# Refreshing Cabinets and Changing Color Using Gel Stains Video



## AustinPainter (Aug 27, 2011)

Hey everyone, this is a video I made about using Gel Stains to refresh worn and scratched cabinet doors or changing the color without having to strip the old finishes. 

This is our second video we have posted here. We did one a little while back about refinishing garage doors using Sikkens Cetol 123.

We appreciate the feedback and thanks for watching, let me know what you think.








Thanks, Doug


----------



## One Coat Coverage (Oct 4, 2009)

AustinPainter said:


> Hey everyone, this is a video I made about using Gel Stains to refresh worn and scratched cabinet doors or changing the color without having to strip the old finishes.
> 
> This is our second video we have posted here. We did one a little while back about refinishing garage doors using Sikkens Cetol 123.
> 
> ...


I tried to watch, but it sounds like your standing next to a waterfall.


----------



## AustinPainter (Aug 27, 2011)

Yeah, maybe I need a separate microphone. Better at painting than making videos. Thanks for trying to watch and posting a reply. Doug


----------



## 6126 (May 9, 2010)

Its not bad. Looks like you know your stuff. I agree the sound needs work. Im also curious why thats not being done in a shop? You also cant really see the door that far away. I wouldnt delete it, just maybe do another and throw in some "before" and "after" photos or video of the doors on the cabinets with some close up shots too. Heres my personal experience about videos today....They are a great tool for my business. With the right tags they do come up in searches, and people are watching them, and my phone is ringing. I had quite a few customers call this summer and mention they saw my video. I have 20 or videos right now. None of my videos are anything spectacular. There is defineatly room for improvement, but they are bringing in leads. When winter comes and I have more time, I will work on improving them.


----------



## 6126 (May 9, 2010)

I just did a search on cabinet door refinishing in your area and your at the top of the first page. Good job :thumbsup: Just keep making them and be creative


----------



## straight_lines (Oct 17, 2007)

Cool video Doug.


----------



## AustinPainter (Aug 27, 2011)

Thank you both for your encouragement and constructive criticism. 

It is why I want my stuff to be viewed by trade painters, so that I can get better.

I really appreciate you taking the time, and the trouble.

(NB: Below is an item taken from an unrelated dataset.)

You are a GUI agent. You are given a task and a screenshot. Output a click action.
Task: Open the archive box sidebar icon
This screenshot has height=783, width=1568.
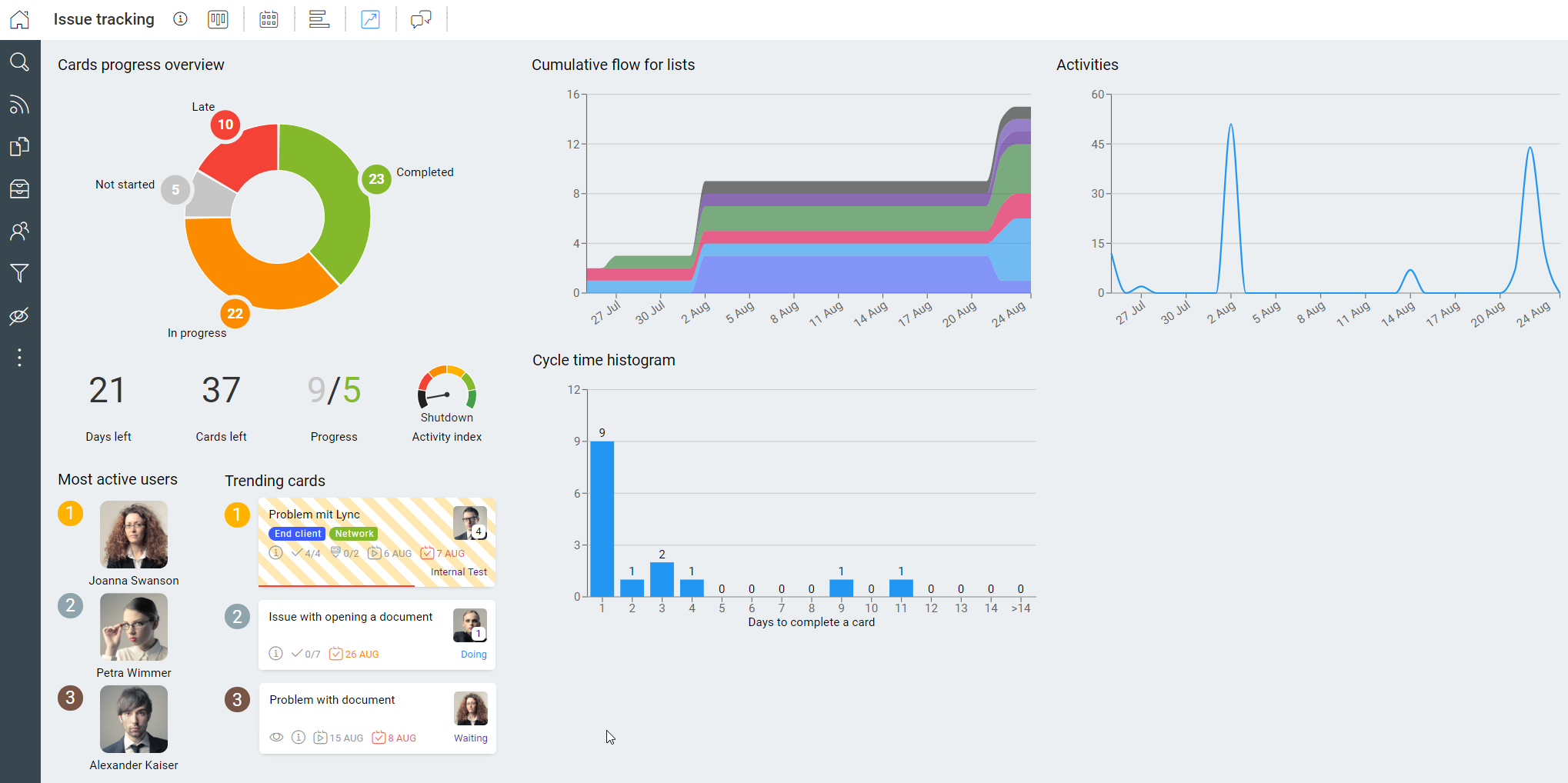tap(20, 189)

I am moving to Creede, Colorado soon and recently gave up my shop, so I will also be posting some videos from there in the next couple of months.

Thanks again, Doug


----------



## AustinPainter (Aug 27, 2011)

Woodland, I checked out your website and videos, Very nice job.

Thanks, Doug


----------



## 6126 (May 9, 2010)

AustinPainter said:


> Woodland, I checked out your website and videos, Very nice job.
> 
> Thanks, Doug


Thanks man :thumbsup:


----------